Friday, October 05, 2007

Caramel Coated

I saw a sweatshirt today that said "Chemistry is just like cooking...just don't lick the spoon!" Thus inspired to do some chemistry in my kitchen (where I can lick the spoon) and having some apples from the local farmer's market in my 'fridge crying aloud to be covered in caramel, I embarked on a candy making adventure tonight.
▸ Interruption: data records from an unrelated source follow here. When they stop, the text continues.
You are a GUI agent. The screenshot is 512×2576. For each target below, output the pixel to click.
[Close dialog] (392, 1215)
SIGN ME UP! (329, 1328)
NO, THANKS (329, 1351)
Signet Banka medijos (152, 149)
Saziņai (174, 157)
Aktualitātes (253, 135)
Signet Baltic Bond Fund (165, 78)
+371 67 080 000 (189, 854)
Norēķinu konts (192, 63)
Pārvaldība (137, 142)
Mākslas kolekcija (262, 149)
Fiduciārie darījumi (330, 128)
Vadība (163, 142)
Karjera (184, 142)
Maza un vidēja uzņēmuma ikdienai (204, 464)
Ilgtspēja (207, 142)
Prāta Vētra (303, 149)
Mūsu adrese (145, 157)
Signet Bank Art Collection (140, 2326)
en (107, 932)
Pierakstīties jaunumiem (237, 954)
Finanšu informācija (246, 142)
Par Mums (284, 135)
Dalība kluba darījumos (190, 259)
The recipe called for melting a cup of sugar over high heat, then whisking in butter until melted and finally some heavy cream. This is not a low calorie recipe! Nor is it one for meditation - once that sugar melts, you need to be ready with a whisk and the butter. Having mucked up the whisk trying to melt the sugar (the recipe recommended using a whisk to stir while melting - I found a silicon spoon worked better - once I convinced myself the melting point of sucrose, which I know in celsius (160), was lower than the max temperature the spoon was designed for, which I know in Fahrenheit (425). As a result, I was madly digging in the drawer for another whisk whilst trying to keep the melting sugar from overbrowning. The word relaxing does not come to mind...

In the end I have caramel sauce, it tastes right - no grit, rich and buttery - but it's not thick and gooey. Like any good chemical reaction, the conditions clearly need a bit of tweaking.